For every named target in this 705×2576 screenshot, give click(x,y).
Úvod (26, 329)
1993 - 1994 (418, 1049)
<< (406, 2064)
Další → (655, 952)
◇ ◇ ◇ ◇ ◇
SET TASK -
Locate every line in the data above that contains the string "named" and copy each matching line in full.

REPLY TO THE TASK -
For every named target in this 705×2576 screenshot, give click(x,y).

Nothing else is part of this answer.